Officials could have allowed the roadless cutting to proceed immediately, but they said the timber sales would not have been ready until appeals are resolved anyway, and officials did not want to eliminate opportunities for opponents to raise concerns.

It’s the first time the administration has proposed cutting in roadless areas in the lower 48 given protection by the Clinton administration. Court decisions have left those protections in the air, however, and Forest Service Chief Dale Bosworth said the logging makes sense because it would involve only dead trees with minimal environmental impact.

A hint from the Bitterroot

Montana’s Bitterroot National Forest may offer a hint of how the Biscuit logging may or may not proceed.

After wildfires in 2000, officials there called for salvaging about half as much timber as planned in the Biscuit project. But they dropped the bulk of the cutting when faced with lawsuits by environmental activists.

David Bayles of the Eugene-based Pacific Rivers Council, one of the organizations that sued, said the timber industry wanted the most accessible logs and did not insist on logging roadless areas as forest managers had suggested.

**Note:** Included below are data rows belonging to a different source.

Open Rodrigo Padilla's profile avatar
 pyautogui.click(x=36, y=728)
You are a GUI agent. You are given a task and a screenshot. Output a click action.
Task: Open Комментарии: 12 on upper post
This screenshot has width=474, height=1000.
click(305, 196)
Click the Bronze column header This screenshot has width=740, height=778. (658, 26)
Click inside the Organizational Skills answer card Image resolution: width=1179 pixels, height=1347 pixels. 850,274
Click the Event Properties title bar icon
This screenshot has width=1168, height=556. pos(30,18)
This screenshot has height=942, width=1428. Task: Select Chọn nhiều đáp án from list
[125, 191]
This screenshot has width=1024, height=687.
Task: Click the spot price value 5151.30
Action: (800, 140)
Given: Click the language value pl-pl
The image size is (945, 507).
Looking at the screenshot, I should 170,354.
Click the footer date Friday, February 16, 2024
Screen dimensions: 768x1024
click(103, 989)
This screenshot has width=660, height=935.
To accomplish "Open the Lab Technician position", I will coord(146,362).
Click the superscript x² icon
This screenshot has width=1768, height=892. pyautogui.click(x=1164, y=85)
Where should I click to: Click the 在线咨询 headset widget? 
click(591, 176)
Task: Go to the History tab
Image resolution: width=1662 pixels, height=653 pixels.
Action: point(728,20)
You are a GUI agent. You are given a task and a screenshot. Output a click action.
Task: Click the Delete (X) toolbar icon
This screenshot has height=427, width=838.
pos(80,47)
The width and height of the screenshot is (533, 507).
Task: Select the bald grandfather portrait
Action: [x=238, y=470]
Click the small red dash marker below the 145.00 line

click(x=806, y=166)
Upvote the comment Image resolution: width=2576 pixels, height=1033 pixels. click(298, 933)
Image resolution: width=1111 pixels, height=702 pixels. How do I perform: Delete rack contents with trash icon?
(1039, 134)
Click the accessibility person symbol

“I would not be a bit surprised to see the same thing happen again on Biscuit,” he said.

Even now, the Bitterroot work is not done. As of early this year, logging contracts had been issued for about three-fourths of the Bitterroot timber, Bitterroot National Forest spokeswoman Dixie Dies said. About 60 percent of other restoration — such as rehabilitating eroding roads — remains unfinished because of funding shortages.

Fuel for future fires

A Forest Service analysis determined that putting the Biscuit timber on the market could depress prices by about 10 percent. The deterioration of the wood since 2002 and the possibility of further court-imposed delay may cause fewer logging companies to be interested.

“What we won’t know for (a few) weeks yet is whether there is stomach to bid on this with the risk of litigation and everything else,” said Chris West of the American Forest Resource Council in Portland.

Environmental consultants in Eugene said the Forest Service would probably lose money on the cutting. West questioned that analysis but said even if the government had to invest in cutting now, it might save taxpayers money later.

Wood left behind may feed future fires, he said, costing more to fight and harming wildlife habitat. He said it makes sense to use the dead trees to supply the nation’s rising consumption of wood products.

“If we’re not going to be using this, we’re going to be cutting green trees somewhere else, whether it’s on federal or private land or in some other country,” he said.

There are similarities between the Biscuit and Bitterroot salvage efforts, West said, although Biscuit trees may hold value longer because many are bigger. The Biscuit logging may also stand a better chance in court because new laws allow judges to weigh the risks of doing nothing, he said.

Beyond the cutting, the administration plans to send Congress a proposal to expand the Kalmiopsis Wilderness by about 64,000 acres, said Mark Rey, undersecretary of agriculture. He said the proposal would reach lawmakers in enough time for Congress to consider it this session.